Exercise text ::
<<<<
July 9, 2014 (St. Louis, MO) – The Contemporary Art Museum St. Louis (CAM) presents the first solo museum exhibition of Houston-based artist Mark Flood. On view September 5, 2014 through January 3, 2015, Another Painting features key examples of Flood’s recent text, lace, and corporate logo paintings. With a deadpan and confrontational tone, Flood’s work interrogates the verbal, visual, and written language of institutions—such as government, Wall Street, and the art market—that influence everyday life. Appropriating the vernacular of these establishments, Flood seeks to reveal what he believes to be their inherent absurdity and desire to control.

In his text-based paintings, Flood stencils imperatives onto various materials, including cardboard, canvases, vintage metal signs, and even World War II training missiles. Acerbic wordplay and satirical statements— such as “FEEL NOTHING,” “UNFRIEND YOUR PARENTS,” and “VOTE DEMON REPLICANT”—incite viewers to create their own, more daring interpretations of the messages that pervade our consumer culture. Similarly, Flood’s logo paintings overlay corporate emblems and seals of government agencies on crackled, disintegrating surfaces, perhaps reflecting a fracturing capitalist facade.

In Flood’s now iconic lace paintings, the artist stencils paint-soaked, torn lace onto the canvas, simultaneously destroying and memorializing the tattered fabric. The paintings merge the beautiful and the abject. Flood transforms lace—a textile historically linked to the decorative arts—into a charged presence that is at once corporeal, surgical, and sculptural.
>>>>
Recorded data
<<<<
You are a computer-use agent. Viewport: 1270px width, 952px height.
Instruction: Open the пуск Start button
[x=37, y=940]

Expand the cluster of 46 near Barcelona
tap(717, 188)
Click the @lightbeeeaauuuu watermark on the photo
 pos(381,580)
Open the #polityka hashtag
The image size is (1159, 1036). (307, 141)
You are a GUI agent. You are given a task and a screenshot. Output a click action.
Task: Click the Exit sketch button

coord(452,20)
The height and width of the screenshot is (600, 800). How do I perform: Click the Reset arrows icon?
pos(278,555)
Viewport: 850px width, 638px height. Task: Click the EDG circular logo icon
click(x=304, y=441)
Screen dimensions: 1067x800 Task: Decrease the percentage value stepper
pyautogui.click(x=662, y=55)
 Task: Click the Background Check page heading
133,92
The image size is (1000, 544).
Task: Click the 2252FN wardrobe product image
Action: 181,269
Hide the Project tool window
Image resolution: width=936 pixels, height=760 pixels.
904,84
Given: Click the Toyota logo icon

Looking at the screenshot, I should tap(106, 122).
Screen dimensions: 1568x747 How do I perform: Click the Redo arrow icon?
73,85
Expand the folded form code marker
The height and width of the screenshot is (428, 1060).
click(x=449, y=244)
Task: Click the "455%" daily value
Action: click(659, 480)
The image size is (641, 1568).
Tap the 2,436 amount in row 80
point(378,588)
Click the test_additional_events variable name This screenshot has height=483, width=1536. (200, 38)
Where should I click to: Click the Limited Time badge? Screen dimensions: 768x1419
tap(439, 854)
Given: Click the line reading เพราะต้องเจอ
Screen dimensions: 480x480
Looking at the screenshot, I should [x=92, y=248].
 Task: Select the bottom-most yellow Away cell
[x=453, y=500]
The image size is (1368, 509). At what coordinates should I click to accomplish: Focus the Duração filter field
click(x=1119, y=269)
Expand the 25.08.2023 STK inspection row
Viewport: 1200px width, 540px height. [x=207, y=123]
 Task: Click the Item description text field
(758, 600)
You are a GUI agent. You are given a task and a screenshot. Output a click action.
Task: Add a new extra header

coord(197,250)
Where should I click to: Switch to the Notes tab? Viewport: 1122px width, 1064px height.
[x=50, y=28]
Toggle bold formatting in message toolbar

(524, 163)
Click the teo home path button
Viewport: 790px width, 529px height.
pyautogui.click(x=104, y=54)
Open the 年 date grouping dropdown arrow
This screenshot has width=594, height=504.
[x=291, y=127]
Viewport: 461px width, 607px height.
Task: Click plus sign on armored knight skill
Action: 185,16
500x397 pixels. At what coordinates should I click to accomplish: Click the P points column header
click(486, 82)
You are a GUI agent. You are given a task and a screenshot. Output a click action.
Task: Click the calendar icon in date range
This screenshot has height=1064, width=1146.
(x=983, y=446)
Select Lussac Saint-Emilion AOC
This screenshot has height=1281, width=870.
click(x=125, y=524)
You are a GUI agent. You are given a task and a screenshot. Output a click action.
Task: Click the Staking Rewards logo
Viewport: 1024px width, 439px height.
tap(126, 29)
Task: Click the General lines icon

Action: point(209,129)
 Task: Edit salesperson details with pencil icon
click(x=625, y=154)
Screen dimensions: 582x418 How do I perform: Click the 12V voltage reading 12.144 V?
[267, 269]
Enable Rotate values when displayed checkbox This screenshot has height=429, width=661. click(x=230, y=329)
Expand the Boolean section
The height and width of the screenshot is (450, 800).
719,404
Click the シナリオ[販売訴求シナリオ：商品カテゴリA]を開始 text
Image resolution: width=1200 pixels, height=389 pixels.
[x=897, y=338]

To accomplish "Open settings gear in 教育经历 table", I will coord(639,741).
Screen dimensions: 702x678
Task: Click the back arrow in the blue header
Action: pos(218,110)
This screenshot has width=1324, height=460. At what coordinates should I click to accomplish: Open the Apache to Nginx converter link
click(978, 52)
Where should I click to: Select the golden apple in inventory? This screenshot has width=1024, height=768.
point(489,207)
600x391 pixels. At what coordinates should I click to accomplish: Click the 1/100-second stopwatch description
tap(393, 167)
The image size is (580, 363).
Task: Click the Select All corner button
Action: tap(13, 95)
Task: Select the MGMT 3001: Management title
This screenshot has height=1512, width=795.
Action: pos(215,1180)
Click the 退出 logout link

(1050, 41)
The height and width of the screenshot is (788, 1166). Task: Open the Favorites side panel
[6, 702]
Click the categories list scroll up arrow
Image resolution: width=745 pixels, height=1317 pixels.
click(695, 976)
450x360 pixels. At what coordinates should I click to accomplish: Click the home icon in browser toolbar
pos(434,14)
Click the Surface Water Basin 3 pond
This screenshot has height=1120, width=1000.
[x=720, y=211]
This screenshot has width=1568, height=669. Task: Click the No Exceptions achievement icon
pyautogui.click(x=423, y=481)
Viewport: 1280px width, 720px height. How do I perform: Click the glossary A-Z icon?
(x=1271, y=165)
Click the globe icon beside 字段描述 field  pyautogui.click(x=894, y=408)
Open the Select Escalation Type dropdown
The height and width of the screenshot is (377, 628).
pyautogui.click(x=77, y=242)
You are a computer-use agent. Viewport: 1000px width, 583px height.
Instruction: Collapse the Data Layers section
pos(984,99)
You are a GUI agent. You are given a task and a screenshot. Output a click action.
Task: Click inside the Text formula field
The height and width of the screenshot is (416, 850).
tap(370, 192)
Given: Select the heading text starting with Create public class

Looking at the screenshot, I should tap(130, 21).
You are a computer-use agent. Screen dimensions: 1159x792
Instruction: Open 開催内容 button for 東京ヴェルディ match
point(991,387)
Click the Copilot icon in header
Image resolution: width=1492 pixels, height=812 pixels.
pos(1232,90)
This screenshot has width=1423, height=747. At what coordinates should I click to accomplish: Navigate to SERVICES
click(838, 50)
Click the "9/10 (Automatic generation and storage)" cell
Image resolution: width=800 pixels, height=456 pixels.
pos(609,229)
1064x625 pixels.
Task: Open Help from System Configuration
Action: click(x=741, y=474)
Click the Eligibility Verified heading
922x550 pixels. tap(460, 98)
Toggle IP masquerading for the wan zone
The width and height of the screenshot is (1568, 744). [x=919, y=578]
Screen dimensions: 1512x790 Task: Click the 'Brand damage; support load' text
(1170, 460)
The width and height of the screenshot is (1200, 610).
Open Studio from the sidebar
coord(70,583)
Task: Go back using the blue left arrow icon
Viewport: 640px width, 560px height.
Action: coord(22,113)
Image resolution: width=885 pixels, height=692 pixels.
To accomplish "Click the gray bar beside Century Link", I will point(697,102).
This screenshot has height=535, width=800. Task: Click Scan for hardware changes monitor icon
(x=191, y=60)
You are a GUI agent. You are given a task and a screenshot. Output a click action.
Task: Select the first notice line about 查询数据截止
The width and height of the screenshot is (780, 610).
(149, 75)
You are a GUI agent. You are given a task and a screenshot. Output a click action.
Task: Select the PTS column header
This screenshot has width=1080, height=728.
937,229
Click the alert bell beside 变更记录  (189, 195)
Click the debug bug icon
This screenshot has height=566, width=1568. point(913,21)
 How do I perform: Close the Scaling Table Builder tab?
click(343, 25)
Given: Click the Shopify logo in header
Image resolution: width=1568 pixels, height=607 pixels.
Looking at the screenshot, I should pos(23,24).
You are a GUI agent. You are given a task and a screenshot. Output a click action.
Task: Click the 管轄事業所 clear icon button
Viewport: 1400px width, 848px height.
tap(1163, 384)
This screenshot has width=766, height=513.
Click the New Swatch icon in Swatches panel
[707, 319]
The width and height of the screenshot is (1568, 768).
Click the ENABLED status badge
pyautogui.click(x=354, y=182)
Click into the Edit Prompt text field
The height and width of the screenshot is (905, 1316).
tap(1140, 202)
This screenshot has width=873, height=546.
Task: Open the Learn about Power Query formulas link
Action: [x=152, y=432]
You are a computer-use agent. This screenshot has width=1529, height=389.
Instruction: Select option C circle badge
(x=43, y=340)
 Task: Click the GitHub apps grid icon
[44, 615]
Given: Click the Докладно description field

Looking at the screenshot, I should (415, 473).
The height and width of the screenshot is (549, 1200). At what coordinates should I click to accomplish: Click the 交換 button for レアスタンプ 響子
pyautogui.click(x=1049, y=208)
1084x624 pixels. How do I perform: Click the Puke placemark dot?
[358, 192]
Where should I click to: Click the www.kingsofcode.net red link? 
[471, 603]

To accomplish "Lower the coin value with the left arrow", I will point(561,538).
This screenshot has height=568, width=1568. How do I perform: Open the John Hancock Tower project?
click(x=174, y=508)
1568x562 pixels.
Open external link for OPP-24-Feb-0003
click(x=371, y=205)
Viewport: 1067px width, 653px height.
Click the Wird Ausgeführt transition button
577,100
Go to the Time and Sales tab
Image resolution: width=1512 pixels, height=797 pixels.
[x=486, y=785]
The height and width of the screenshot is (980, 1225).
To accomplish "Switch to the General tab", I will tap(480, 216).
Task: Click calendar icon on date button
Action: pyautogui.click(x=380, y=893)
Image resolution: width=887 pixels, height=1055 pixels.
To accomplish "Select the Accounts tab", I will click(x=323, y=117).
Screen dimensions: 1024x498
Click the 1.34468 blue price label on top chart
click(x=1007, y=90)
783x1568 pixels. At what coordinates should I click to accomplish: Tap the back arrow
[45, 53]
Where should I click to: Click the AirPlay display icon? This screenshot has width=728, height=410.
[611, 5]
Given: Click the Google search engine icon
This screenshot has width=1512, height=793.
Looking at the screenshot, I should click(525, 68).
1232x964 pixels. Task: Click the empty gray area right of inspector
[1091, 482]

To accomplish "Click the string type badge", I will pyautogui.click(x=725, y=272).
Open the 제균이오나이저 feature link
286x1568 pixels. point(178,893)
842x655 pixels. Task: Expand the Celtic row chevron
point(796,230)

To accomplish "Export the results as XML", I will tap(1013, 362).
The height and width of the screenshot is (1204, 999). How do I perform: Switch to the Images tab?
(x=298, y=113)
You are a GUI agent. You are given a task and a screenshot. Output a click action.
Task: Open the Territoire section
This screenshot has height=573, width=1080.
>>>>
Task directions ::
Write the next part of the text about the Mark Flood exhibition above, picking up after its final sentence.

Exercise answer ::
Mark Flood (b. 1957, Houston, Texas) lives and works in Houston. Recent solo exhibitions have been held at Zach Feuer Gallery, New York; Peres Projects, Berlin; Galerie Rüdiger Schöttle, Munich; and Stuart Shave Modern Art, London. His work has been featured in numerous national and international exhibitions, including shows at Galerie Perrotin, Paris; Utah Museum of Contemporary Art; and Marlborough Gallery, New York. In 2009 Flood’s work was featured at REMAP2, Athens, Greece, during the Athens Biennale. Flood received the Engelhard Award in 1991 and is represented in the permanent collections of the Dallas Museum of Art; the Menil Collection, Houston; the Modern Art Museum of Fort Worth; and the Museum of Fine Arts, Houston.

Mark Flood: Another Painting is organized for the Contemporary Art Museum St. Louis by Jeffrey Uslip, Chief Curator.

This exhibition is generously supported by Zach Feuer Gallery, New York, and Peres Projects, Berlin.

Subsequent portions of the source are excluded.